These alternatives haven’t been discussed in the case law, so far as I know, but the age restriction has been challenged by some 16 year olds in Alberta. In Fitzgerald v Alberta, 2002 ABQB 1086, Lefsrud J accepted that their s 3 rights had been infringed, but found that infringement was demonstrably justified per s 1. To reach that conclusion, Lefsrud J accepted that the 18 year old age cutoff was minimally impairing because an age-based cutoff was appropriate (to prevent babies from voting)1at para 56, an age-based cutoff was necessary (because there is no rightful substantive test for individual capacity to vote)2at paras 68-69, and 18 years of age was not an arbitrary choice3at para 72; in fact Fitzgerald says “18 is the appropriate age”, but that is not a conclusion Fitzgerald properly ought to have made, because it was unnecessary to the conclusion and plainly the legislature could, in future, vary that number without necessarily acting unconstitutionally..

Later cases may make a direct attack of that decision possible4See, e.g., AC v Manitoba (Director of Child and Family Services), 2009 SCC 30 at paras 105-108; or Fraser v Canada (Attorney General), 2020 SCC 28 for the s 15 part of the decision., but that’s not what I want to address. Instead, I’d like to ask whether the choice is really between under-18s having a vote and having no vote.

Oakes identified four hurdles to justifying an infringement under s 1:5R v Oakes, [1986] 1 SCR 103 at paras 69-71

  • the objective of the infringing measure must be “pressing and substantial”;
  • the measure must be “rationally connected to the objective”;
  • the measure must “impair “as little as possible” the right”
  • the measures’ effects must be proportional to the objective.

I’m going to focus on the third hurdle: minimal impairment. In its most-government friendly form, it invalidates a measure only when there is an alternative that is as good on every pressing and substantial objective and is less infringing.6That is, the alternative dominates the measure. If the alternative fulfills some pressing and substantial objectives but raises other policy problems, then we have to consider proportionality.
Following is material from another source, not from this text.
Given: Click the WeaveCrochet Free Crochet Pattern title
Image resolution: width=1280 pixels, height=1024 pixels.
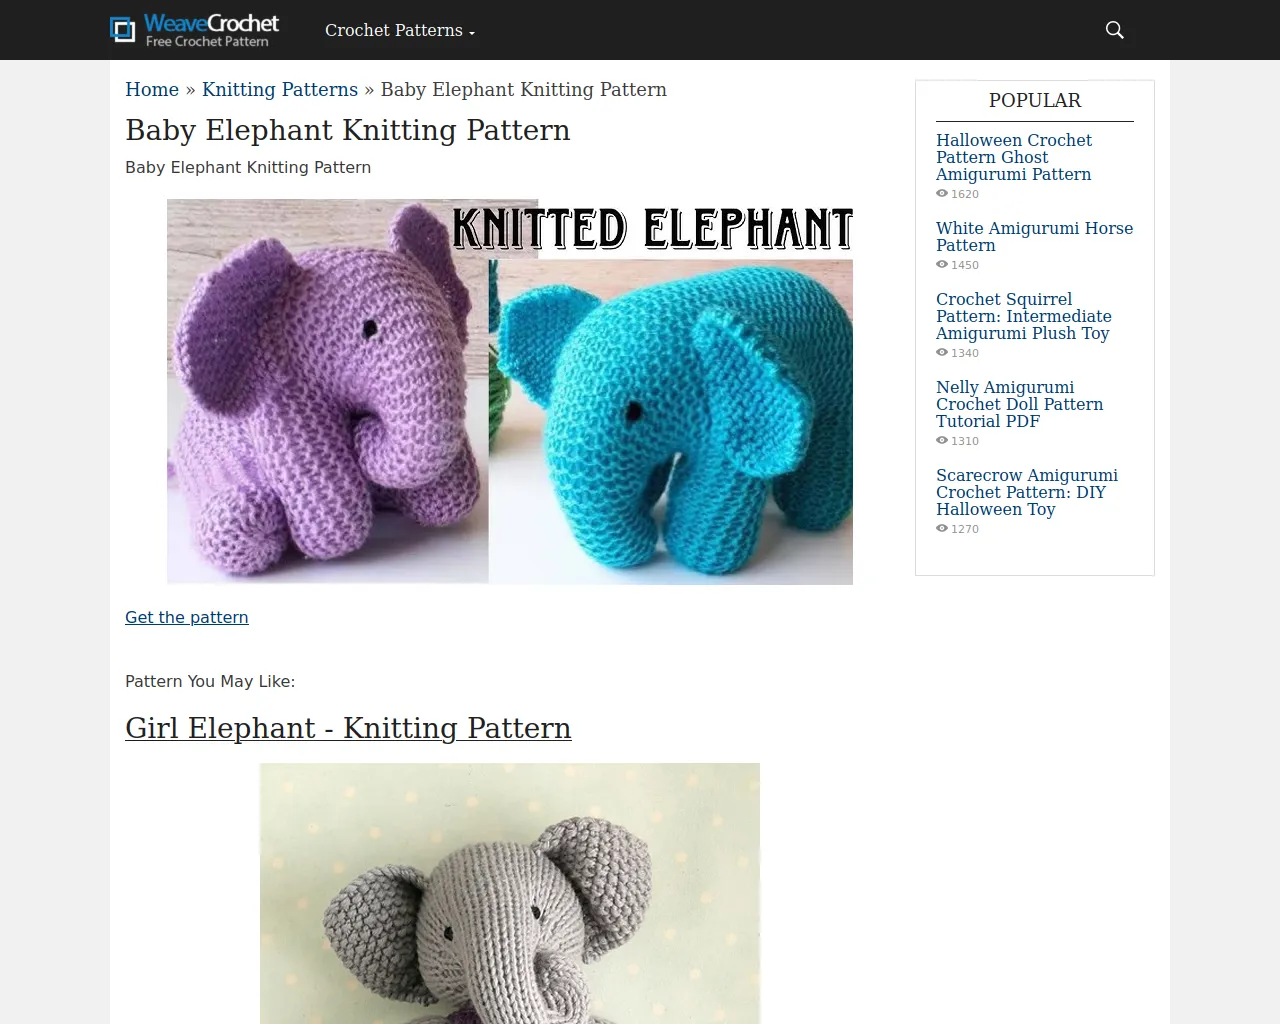Looking at the screenshot, I should (211, 30).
I see two possible middle grounds between fully impairing the right to vote and fully granting the right to vote. These create alternatives that are less impairing than providing no-vote but fulfill the pressing and substantial objective identified in Fitzgerald that “those eligible to vote are mature enough to make rational and informed decisions about who should represent them in government”7para 56.

The first alternative is to allow parents of children to vote on the latter’s behalf. Children, still, would be unable to vote; but they would likely be more effectively represented (to use the Boundaries Reference language) if someone whom otherwise is expected to act in their best interests votes, than if they have no vote at all. Children’s rights would still be infringed, but they’d be infringed less.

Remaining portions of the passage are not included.